Quick, rough math explains the crunch without spending much time. Currently, the Irish roster has 84 players slotted for 2018, including consensus three-star offensive tackle commit Luke Jones (Pulaski Academy; Little Rock, Ark.). Add the aforementioned four yet-to-commit hypothetical surprises and that count jumps to 88.
The first piece of practicality here: The attrition of three more players before August has long-been expected and became a near-certainty when Notre Dame signed 21 commitments in December.
“It is a reality,” Irish head coach Brian Kelly said then. “Our situation here at Notre Dame is we have not been at that 85, so we’ve been more aggressive this year with that.

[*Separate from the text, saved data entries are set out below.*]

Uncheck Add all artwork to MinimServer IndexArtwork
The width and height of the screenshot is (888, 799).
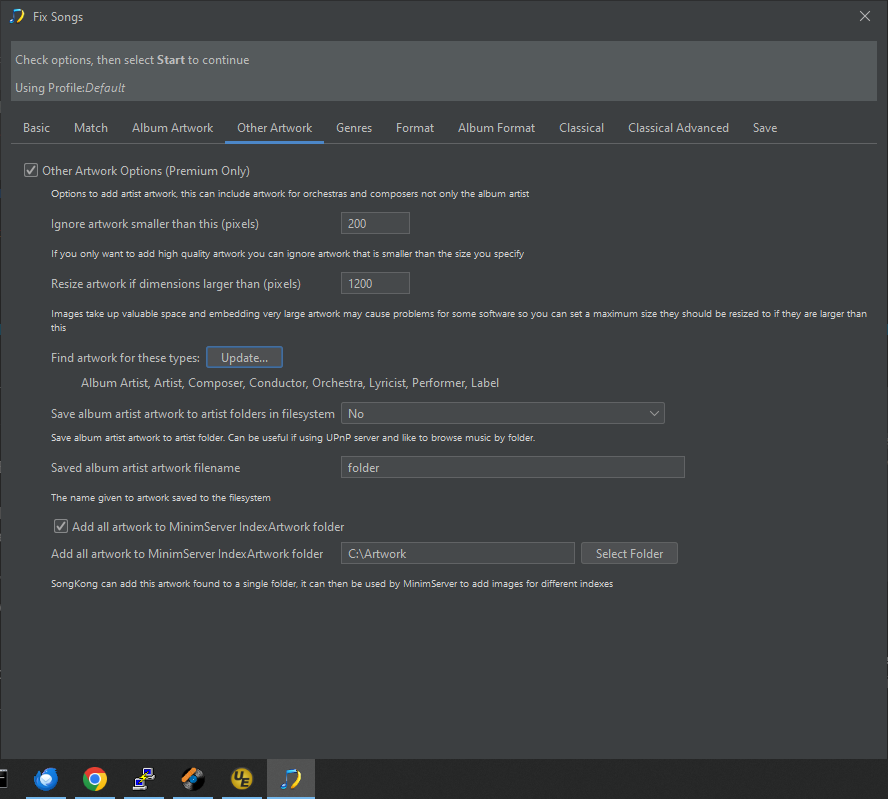coord(61,526)
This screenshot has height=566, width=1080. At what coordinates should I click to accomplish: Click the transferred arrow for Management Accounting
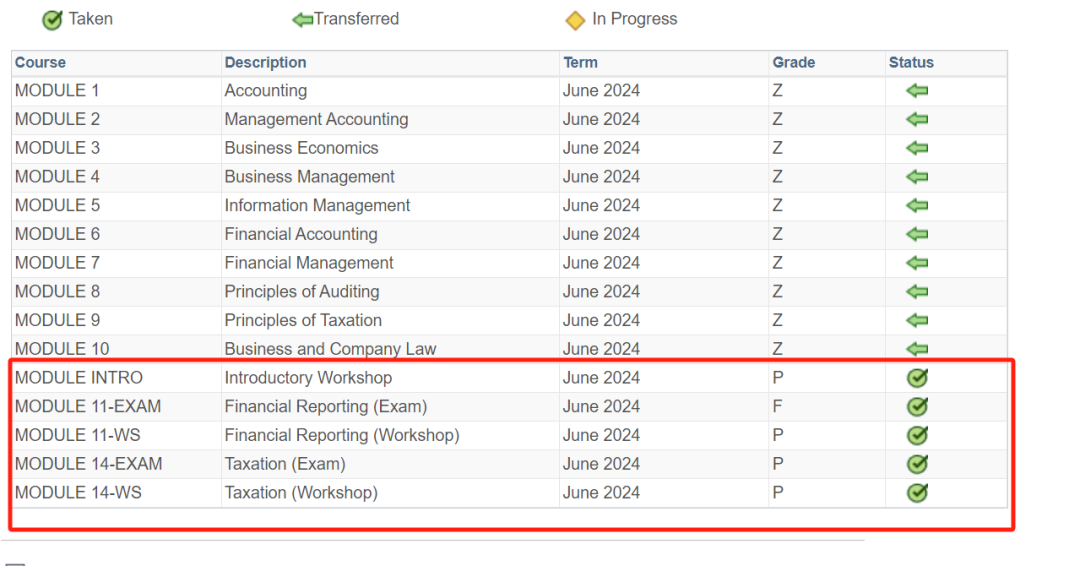click(917, 120)
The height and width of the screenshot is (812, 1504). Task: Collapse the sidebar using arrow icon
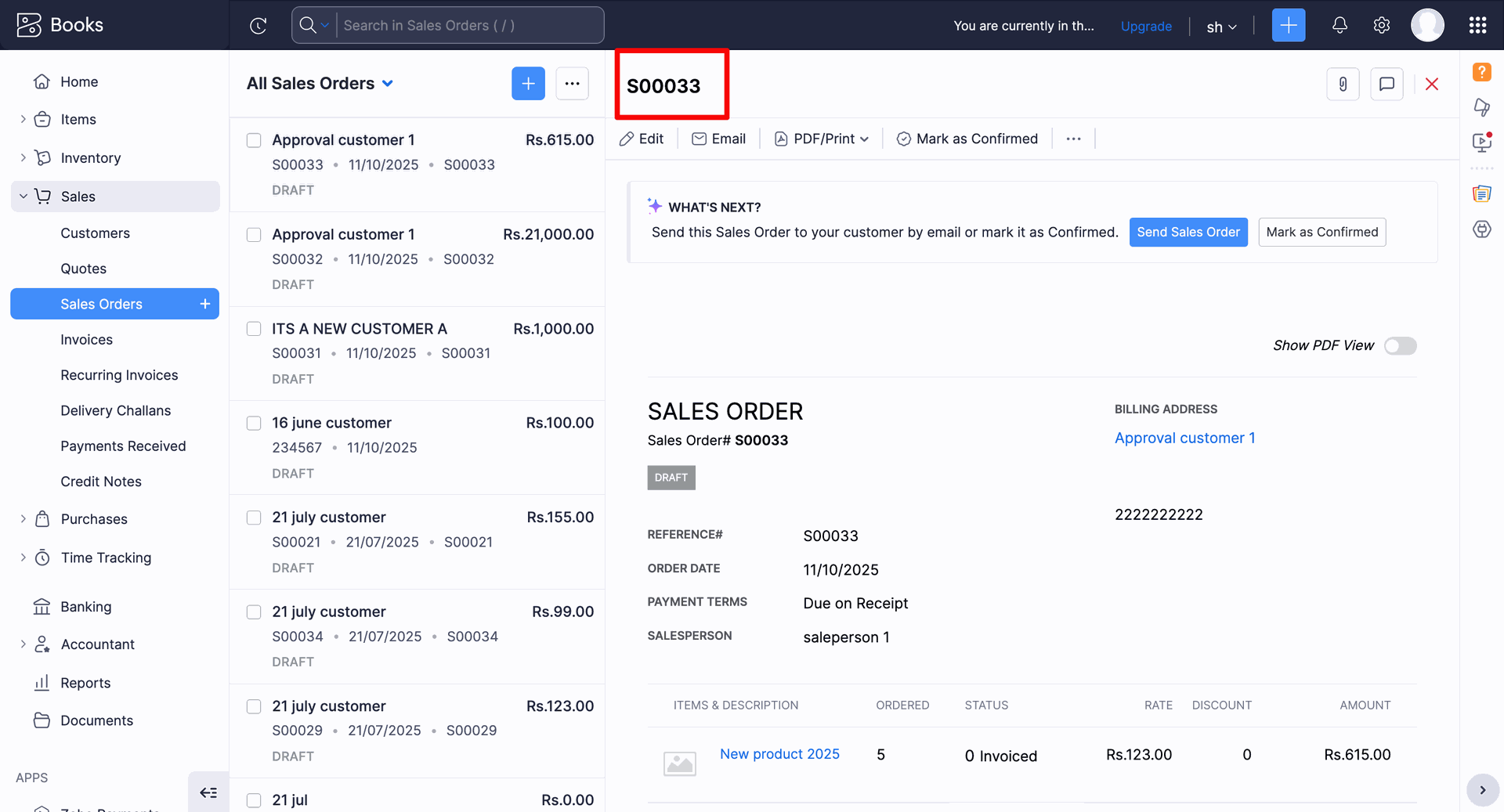(208, 792)
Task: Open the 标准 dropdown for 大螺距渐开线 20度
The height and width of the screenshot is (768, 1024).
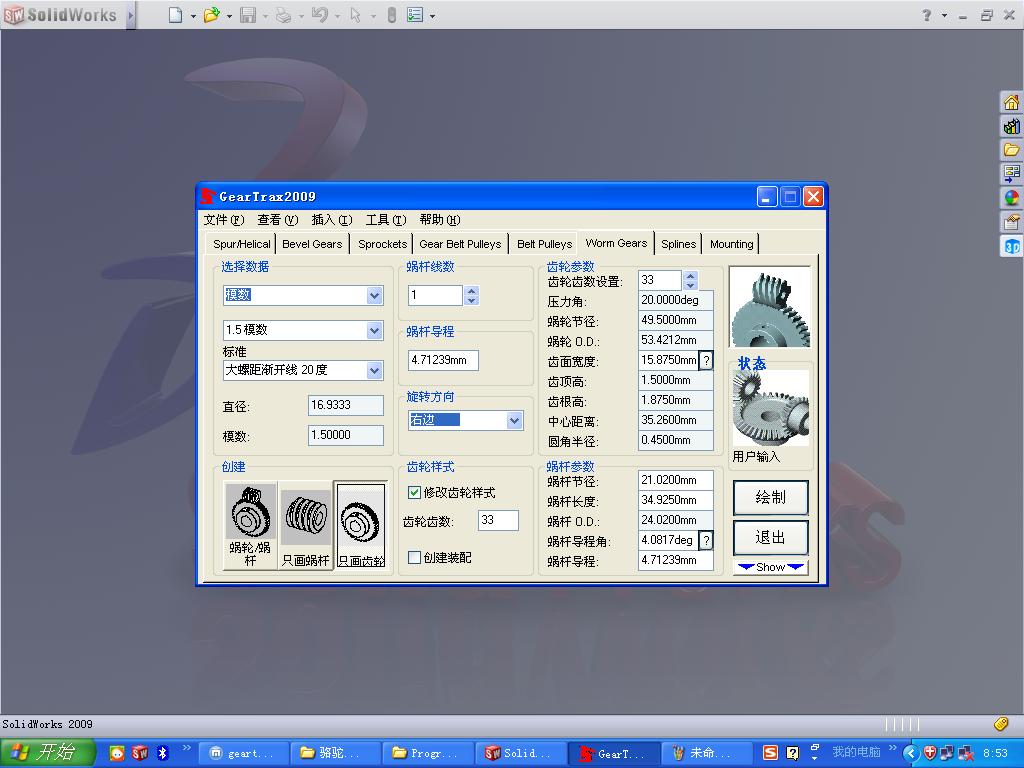Action: [x=374, y=370]
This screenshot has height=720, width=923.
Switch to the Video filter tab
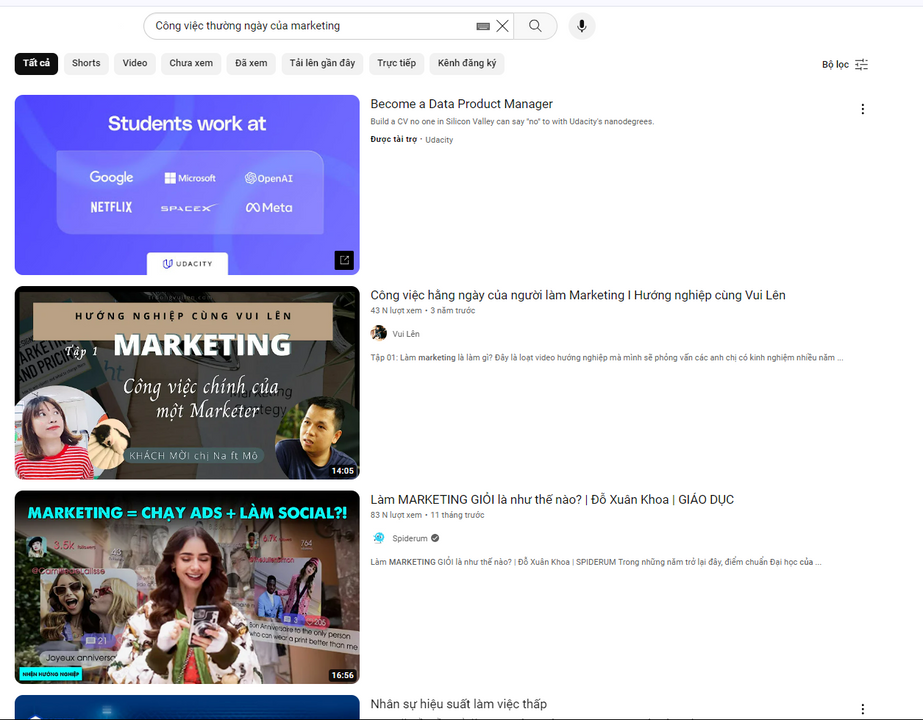(134, 63)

I never feel really comfortable with it, to be quite honest with you, but I’ve had to get over that.”
When he says “aggressive,” Kelly means he and his staff have needed to be more up-front with certain players about their futures within the program. Presumably, someone had a frank conversation with junior defensive tackle Elijah Taylor, indicating he had been passed by multiple freshmen in the depth chart and would not likely see much playing time moving forward. Taylor then made the decision to transfer to find a better chance at contributing elsewhere.

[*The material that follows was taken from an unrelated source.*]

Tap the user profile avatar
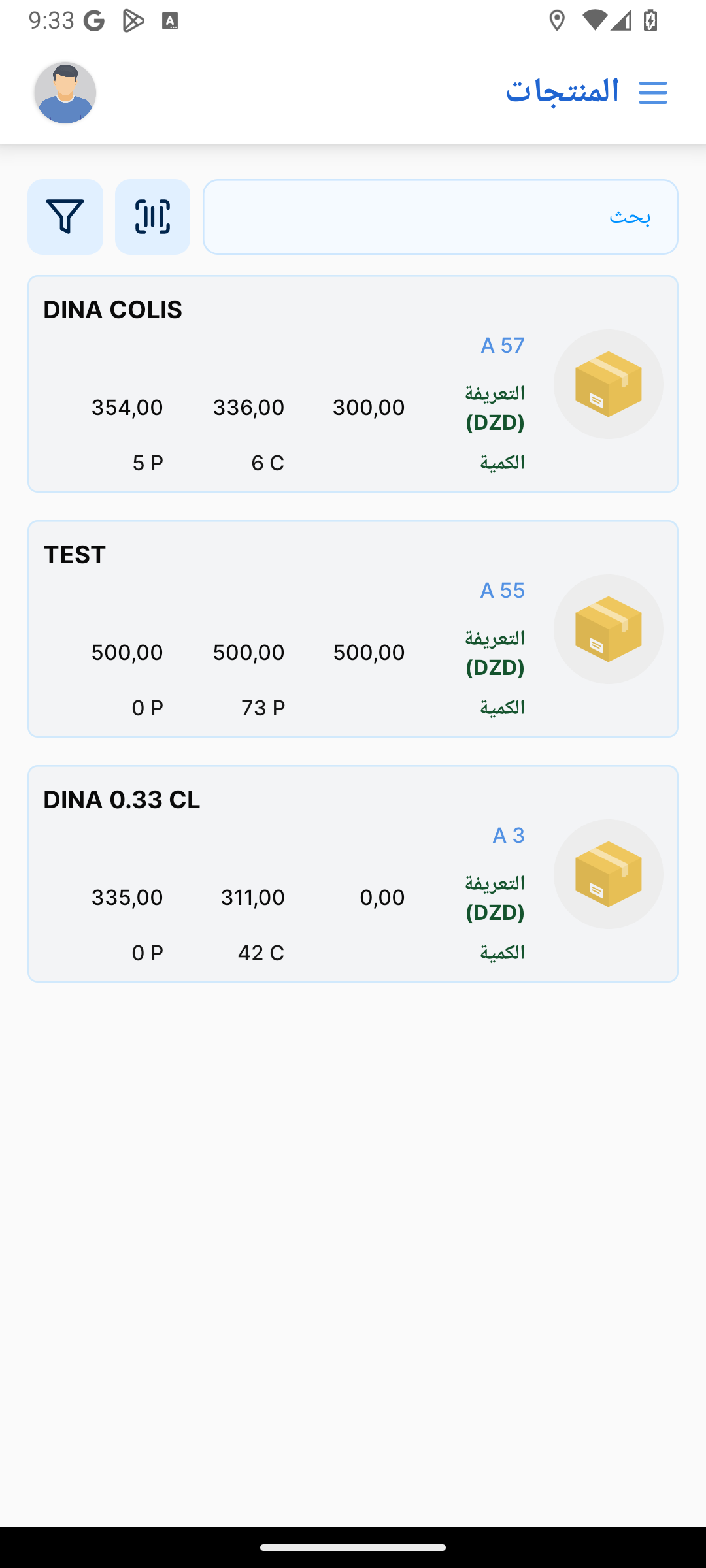This screenshot has height=1568, width=706. [65, 93]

There is nothing amoral or bothersome about that, as long as all parties are honest, but it is still an awkward and uncomfortable conversation.
To get from 88 to 85 by August, this thought exercise will presume an injury, a transfer and a suspension each occurs in the next six months.

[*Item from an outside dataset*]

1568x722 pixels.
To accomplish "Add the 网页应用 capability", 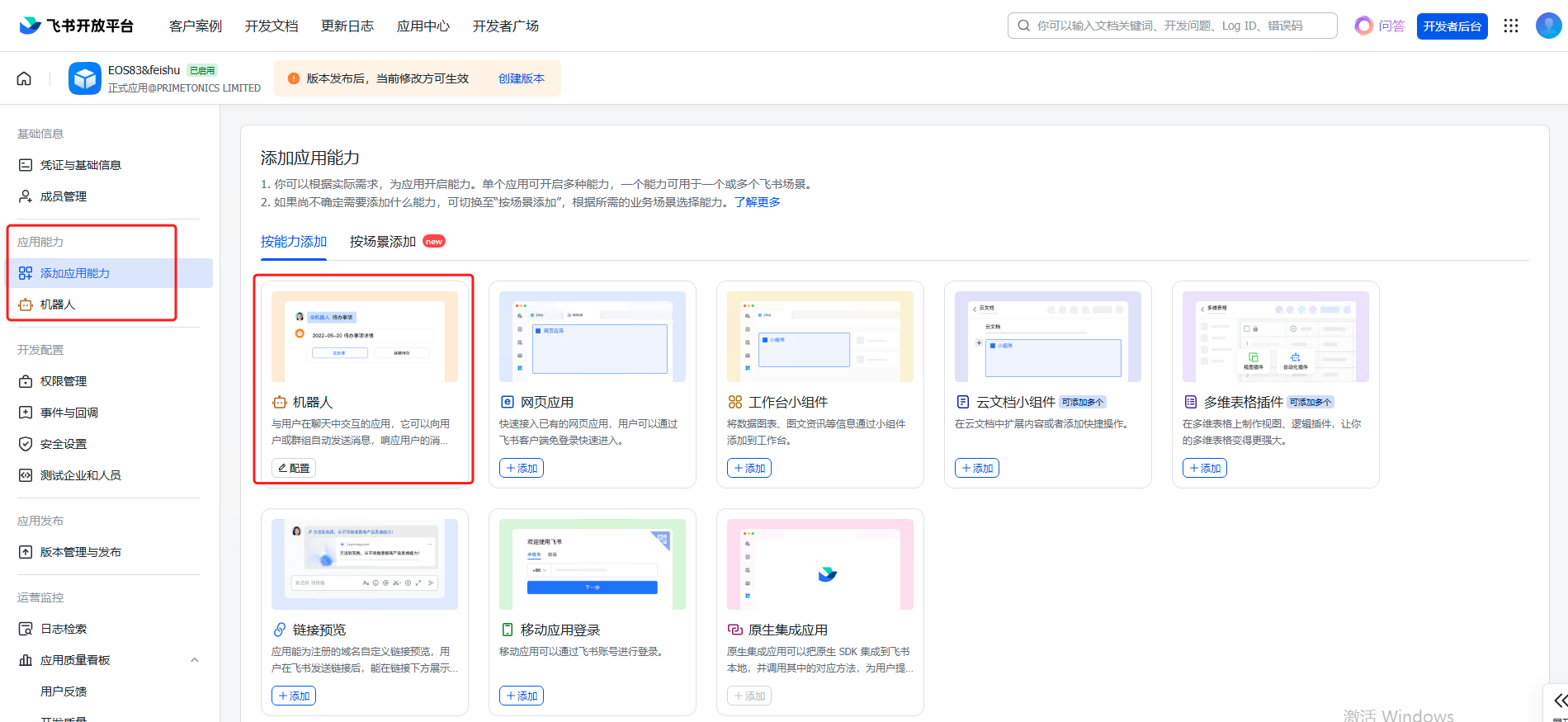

Looking forward another whole year, the nine fifth-year players will all depart, obviously. Nine current juniors will, as well. Perhaps current sophomore cornerback Julian Love opts to turn a likely third excellent collegiate season into an NFL draft entry. Maybe one of those juniors, offensive lineman Trevor Ruhland, for example, is offered another season by the Irish coaching staff. An incoming transfer or two could arise, though an outgoing transfer or two inevitably will develop.
Those ebbs and flows would then create the opportunity to sign only 18 or 19 players in the class of 2019. If presuming another year of “aggressive” attrition, that could conceivably rise to 21 without much stress.
That may not seem to be a steep drop from the usual 24 or so, but it will alter recruiting strategies knowing there are that many fewer spots to hold open for the late-deciding, like Petit-Frere.
If possible, Notre Dame should absolutely find a way to make space for Petit-Frere on the roster. Not only is he a top-line offensive lineman to build around for a few years, but there is some credence to the thought of One in the hand is worth two in the bush.
Logic knows that is a decision being made already. It is made every year crucial class move past 22 commitments, though every signee more than 22 increases the magnitude of the effect in the years to come.
The roughest of math to settle on that figure of 22: It’s algebra, and it changes each and every year, but …
— If an average of one player leaves each year before his sophomore season, — And another two leave before their junior years, — And then two departs, be it for the NFL or transfer elsewhere, between their junior and senior seasons, — And about a quarter of each class is invited to return for a fifth year, meaning 5-6 annually, — And two transfers coming to Notre Dame every four years,
Then the average roster distribution is … [class size as freshmen] + [sophomores: class size as freshmen – 1] + [juniors: class size as freshmen – 3] + [seniors: class size as freshmen – 5] + [fifth-years: class size as freshmen / 4] + two incoming transfers = 85.
(4 x class size + class size / 4) minus seven = 85.
Average class size = 21.6, rounded up to 22.
That math is intentionally and admittedly conservative, so as to draw an inherent and hopefully-illustrative contrast to the “aggressive” tendencies needed to recruit these larger classes.